German cellist and composer

Johann Gottfried Arnold (15 February 1773 – 16 July 1806) was a German cellist and composer.

==Life==
He was the son of the schoolmaster of Niedernhall near Oehringen in Württemberg. From his earliest childhood he showed such a passion and aptitude for music that his father apprenticed him in his twelfth year to the musical director (Stadtmusikus) of the neighbouring town of Künzelsau. During this time he devoted himself chiefly to the practice of the cello, at which, under the influence of a most exacting master, he worked with such diligence as, it is said, permanently to injure his health.

In 1789, his term of apprenticeship came to an end, and the following year he took his first regular engagement at Wertheim, where his uncle, Friedrich Adam Arnold, was established as musical director. He continued to study with unabated energy. After making concert tours in Switzerland and Germany, he spent some time at Regensburg in order to take advantage of the instruction of the able cellist Maximilian Willmann. Making constant improvement, he visited Berlin and Hamburg, at which latter town he had the good fortune to make the acquaintance of Bernhard Romberg, whose style and method he studied to great advantage.

In 1799, he became attached to the theatre at Frankfurt as first cellist, where he occupied himself much with composition, and enjoyed a great reputation both as executant and teacher. The career however of this young and talented artist was speedily cut short, for he died of an affection of the lungs in 1806 at the early age of thirty-four.

The pianist and composer Carl Arnold was his son.

==Works==
Besides compositions and 'transcriptions' for his own particular instrument, he wrote original pieces for the flute and piano, and made quartet arrangements of various operas, etc.

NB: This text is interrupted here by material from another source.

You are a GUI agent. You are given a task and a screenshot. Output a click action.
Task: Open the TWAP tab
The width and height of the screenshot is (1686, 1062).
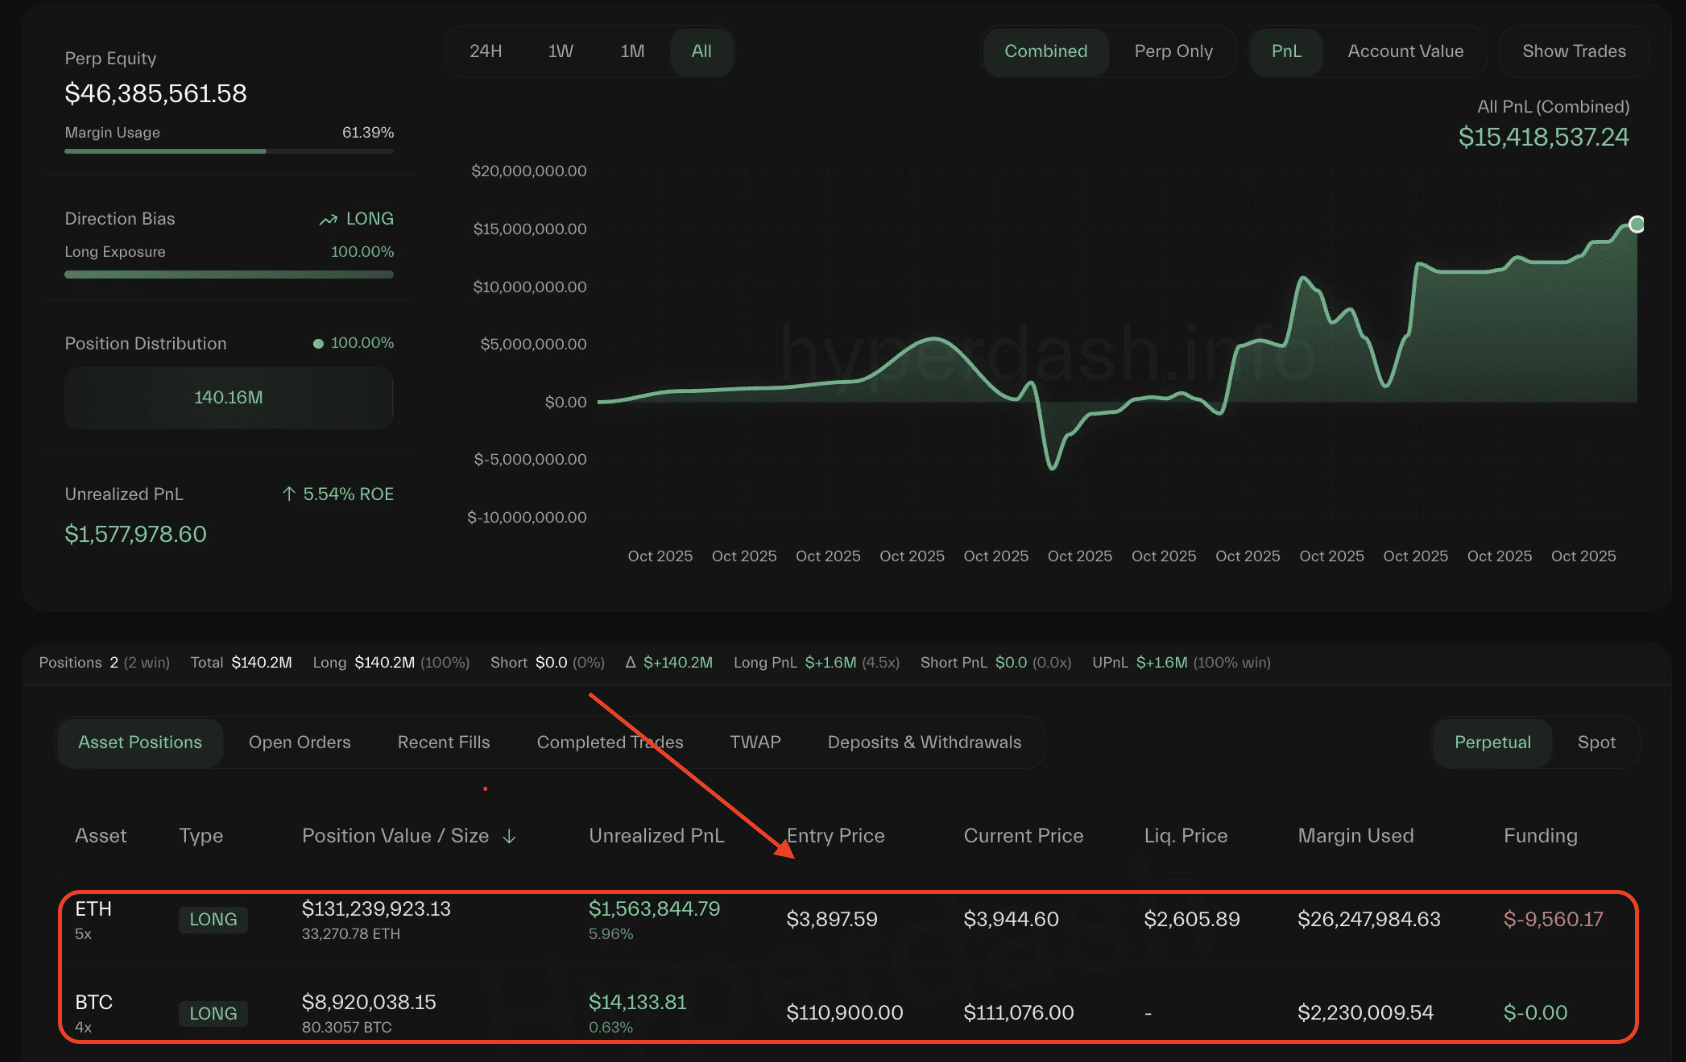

Fétis ('Biographie') gives a list of his compositions, including five concertos for the violoncello; a symphonic concertante for two flutes and orchestra; airs with variations, op. 9 (Bonn); and easy pieces for the guitar.

==Bibliography==
- "J. G. Arnold", in Allgemeine musikalische Zeitung 12 (18909/1), Sp. 609–616, Sp. 625–630.
- Lynda Lloyd-Rees: "Arnold, Johann Gottfried", in The New Grove Dictionary of Music and Musicians, 1st edition (London: Macmillan, 1980), pp. 614–615.
- Wolfgang Matthäus (ed. SL): "Arnold, Familie", in Musik in Geschichte und Gegenwart, biographical part vol. 1 (Kassel: Bärenreiter, 1999), col. 983–984.
- Andreas Wolfgang Flad: "Biography" in Johann Gottfried Arnold (1773–1806). Drei Konzerte (Denkmäler der Musik in Baden-Württemberg, vol. 23) (Munich: Strube, 2016), pp. XV–XXV.